Compare metal bake ware to stoneware! Let the guests choose for themselves which one they like best.
Top Ten Tips for Making the Best Cookies
Measure Flour Correctly!
This is the most important tip for any baker. Adding too much flour will make your baked goods tough and dry. And be sure to not overwork the dough; mix just until the flour disappears.
Reduce Flour by 3 Tablespoons to 1/4 Cup
I like to reduce the flour amount in most cookie recipes by a few tablespoons, up to 1/4 cup to make the most tender cookies that do not dry out even after several days. To be able to handle the dough, see the next tip:
Chill the Dough Before Baking
Chilling the dough helps softer doughs keep their shape and makes the dough easier to work with. I find that chilling the dough improves the flavor and allows the dough to relax a bit.
Use the Pampered Chef rolling pin!
With this new rolling pin, you won't have to use as much flour when rolling out doughs and your cookies will be more tender. Using a combination of powdered sugar and flour to dust the work surface will also help keep the cookies more tender. The Pampered Chef rolling pin is designed to make all your cookies the same thickness so that way, they will all finish baking at the same time!
Oh me oh my, look here look here, you don't have the cookie sheet my dear? That's okay, you don't have to pay! Use the bar pan that came in your kit! I bet the cookies will be quite a hit!
Use an Oven Thermometer
Be sure that your oven is accurate with a thermometer, then bake cookies at a slightly lower temp. The instructions for your stove or oven will tell you how to adjust the heat if necessary. I have a digital oven, so when a recipe calls for a 350 degrees F oven, I set the temperature to 345 degrees F. This small reduction in temperature ensures the cookies won't overbake and overbrown, especially on the bottom. With each batch of cookies, the baking time will be reduced because of the increased humidity in the oven from the cookies.
Soften Butter Properly
It's difficult to soften butter properly in a microwave oven; too often part of the butter melts, which will change the structure of the cookies. Butter and sugar form the basic structure of the cookies; the sugar cuts small air pockets into the butter, which are stabilized by the flour and filled with C02 from the baking powder. Soften butter by letting it stand at room temperature for a couple of hours.

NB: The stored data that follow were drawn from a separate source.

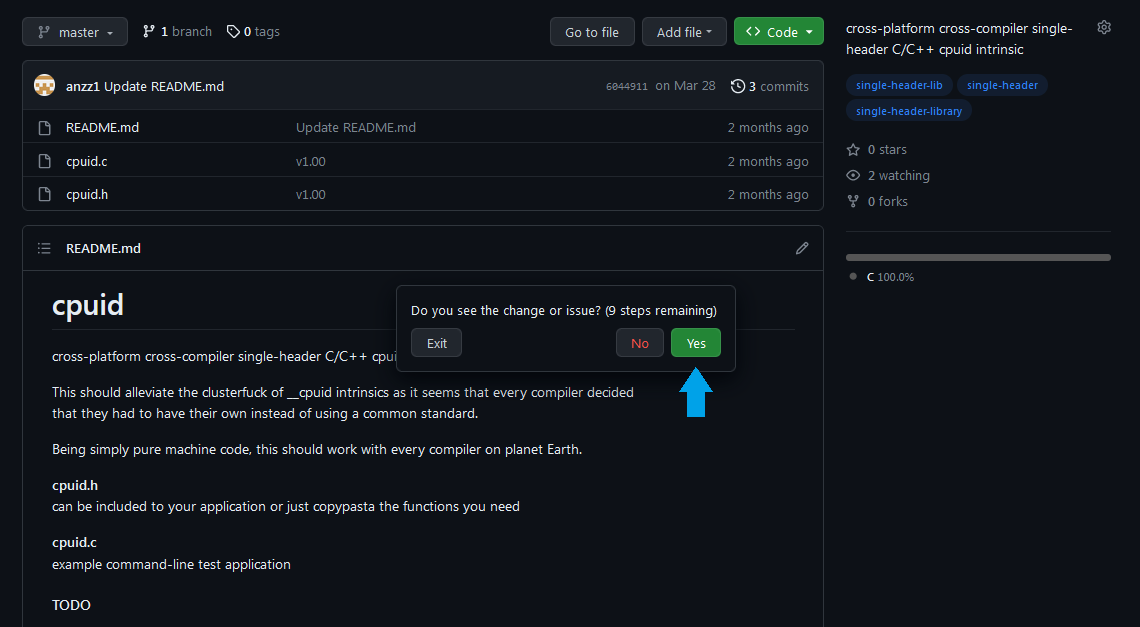Click the star outline icon
Screen dimensions: 1140x627
pos(852,149)
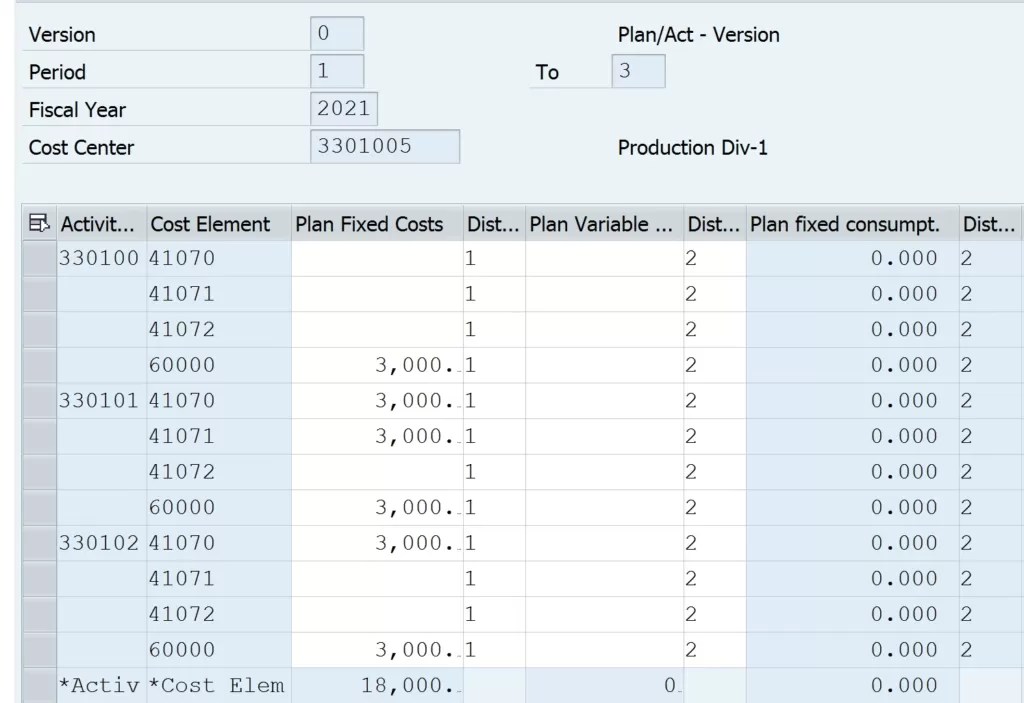Focus the Fiscal Year field showing 2021

click(x=344, y=109)
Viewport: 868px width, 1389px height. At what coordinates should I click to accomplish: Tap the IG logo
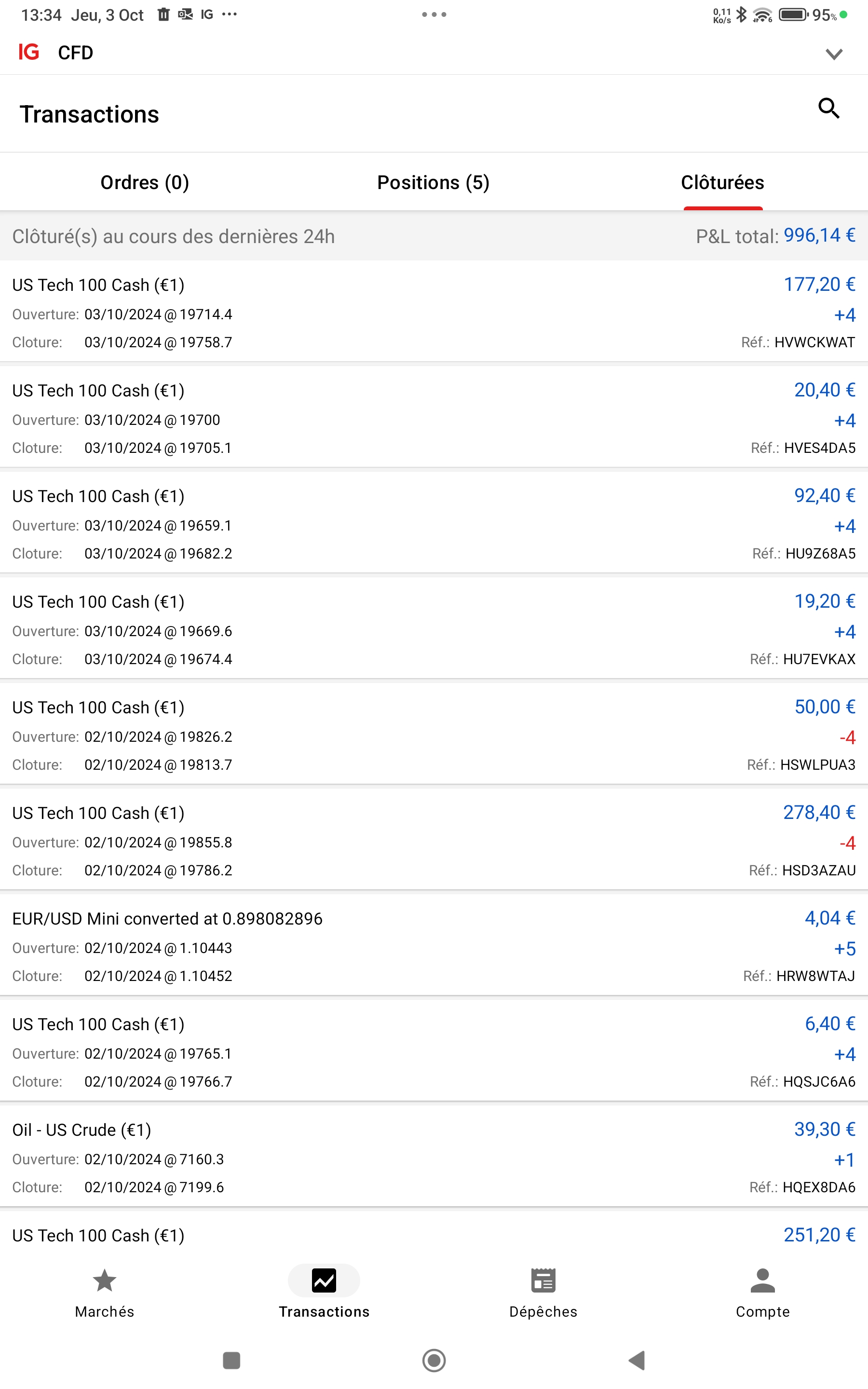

You can also grate the butter into a bowl, then it will soften in a few minutes.
Making and freezing doughs ahead of time not only is a great time saver, but it improves the texture of the cookies. Icebox cookies are shaped into a log, wrapped, and chilled or frozen until it's time to bake. You can form drop cookie dough into balls and freeze; bake from the frozen state, adding a few minutes to the baking time. This technique also lets you make all the doughs one day, then take another day for the fun part: baking and decorating!
Use Fresh Ingredients
Make sure that all of your ingredients are fresh. Buy new baking powder and baking soda, vanilla and spices, flour and sugar. Most of us don't bake often during the year, and it's a good bet that your ingredients are more than a year old. You're putting a lot of effort and heart into these cookies: start with the best ingredients!
I set the timer for 2-3 minutes less than the cooking time called for in the recipe. I take the cookies out of the oven just as they're beginning to look done because the residual heat from the cookie sheet will continue to bake the cookies. Also, slightly underbaked cookies are more tender and moist.
Insulated Cookie Sheets and Cookie Scoops
One of the biggest problems with delicate doughs is they can get too brown on the bottom. Insulated sheets prevent that so your cookies turn out perfectly every time. And using cookie scoops means your cookies will all be exactly the same size.
Now that you are a cookie expert, enjoy the time you spend in the kitchen with family and friends, baking wonderful cookies.